[[ Given information open ]]

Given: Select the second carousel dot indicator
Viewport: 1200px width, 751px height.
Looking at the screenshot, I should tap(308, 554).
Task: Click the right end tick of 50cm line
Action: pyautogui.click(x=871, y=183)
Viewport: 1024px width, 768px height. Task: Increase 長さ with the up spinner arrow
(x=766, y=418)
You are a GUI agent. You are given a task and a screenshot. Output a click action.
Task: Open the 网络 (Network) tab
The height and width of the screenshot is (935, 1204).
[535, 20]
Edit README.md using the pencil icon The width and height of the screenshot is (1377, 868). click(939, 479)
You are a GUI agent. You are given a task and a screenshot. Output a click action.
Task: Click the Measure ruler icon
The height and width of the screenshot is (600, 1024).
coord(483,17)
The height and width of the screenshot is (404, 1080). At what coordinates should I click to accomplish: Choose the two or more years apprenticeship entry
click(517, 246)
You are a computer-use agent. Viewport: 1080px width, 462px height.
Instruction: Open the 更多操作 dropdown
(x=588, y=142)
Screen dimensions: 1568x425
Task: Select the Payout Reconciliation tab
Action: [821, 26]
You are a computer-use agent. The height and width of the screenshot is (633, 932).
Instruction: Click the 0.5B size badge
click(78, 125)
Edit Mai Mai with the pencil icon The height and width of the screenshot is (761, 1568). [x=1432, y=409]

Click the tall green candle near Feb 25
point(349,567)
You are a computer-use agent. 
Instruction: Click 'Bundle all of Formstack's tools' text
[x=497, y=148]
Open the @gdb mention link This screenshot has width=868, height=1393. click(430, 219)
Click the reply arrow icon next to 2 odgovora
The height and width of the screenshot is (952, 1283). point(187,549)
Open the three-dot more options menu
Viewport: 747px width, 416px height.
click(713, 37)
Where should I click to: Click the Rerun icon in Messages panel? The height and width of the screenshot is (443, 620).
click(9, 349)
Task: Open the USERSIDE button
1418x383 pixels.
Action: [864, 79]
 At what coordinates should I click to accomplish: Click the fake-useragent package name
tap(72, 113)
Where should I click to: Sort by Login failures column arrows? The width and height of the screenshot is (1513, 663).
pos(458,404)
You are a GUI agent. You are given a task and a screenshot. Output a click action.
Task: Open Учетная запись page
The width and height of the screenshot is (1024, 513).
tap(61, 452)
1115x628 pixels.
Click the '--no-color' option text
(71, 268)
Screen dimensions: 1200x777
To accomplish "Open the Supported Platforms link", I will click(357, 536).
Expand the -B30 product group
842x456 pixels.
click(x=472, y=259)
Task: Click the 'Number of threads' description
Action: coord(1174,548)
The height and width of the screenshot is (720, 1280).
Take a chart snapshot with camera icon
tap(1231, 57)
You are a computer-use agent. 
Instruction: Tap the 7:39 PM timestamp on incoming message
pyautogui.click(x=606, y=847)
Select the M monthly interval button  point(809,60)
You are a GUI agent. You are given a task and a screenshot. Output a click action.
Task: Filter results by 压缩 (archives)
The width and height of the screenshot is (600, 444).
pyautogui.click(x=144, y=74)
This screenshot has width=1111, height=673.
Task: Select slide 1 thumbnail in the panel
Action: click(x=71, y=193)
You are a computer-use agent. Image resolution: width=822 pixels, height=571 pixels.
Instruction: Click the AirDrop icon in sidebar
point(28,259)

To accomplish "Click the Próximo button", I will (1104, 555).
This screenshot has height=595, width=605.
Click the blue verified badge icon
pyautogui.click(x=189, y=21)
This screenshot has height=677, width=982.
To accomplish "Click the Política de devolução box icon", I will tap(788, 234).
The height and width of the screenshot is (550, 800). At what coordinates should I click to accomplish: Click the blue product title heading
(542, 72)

[[ Given information closed ]]

• Task directions
Count the lines of the entries above in which the string "link" appears. Supply the number only.

• Result for this exercise
2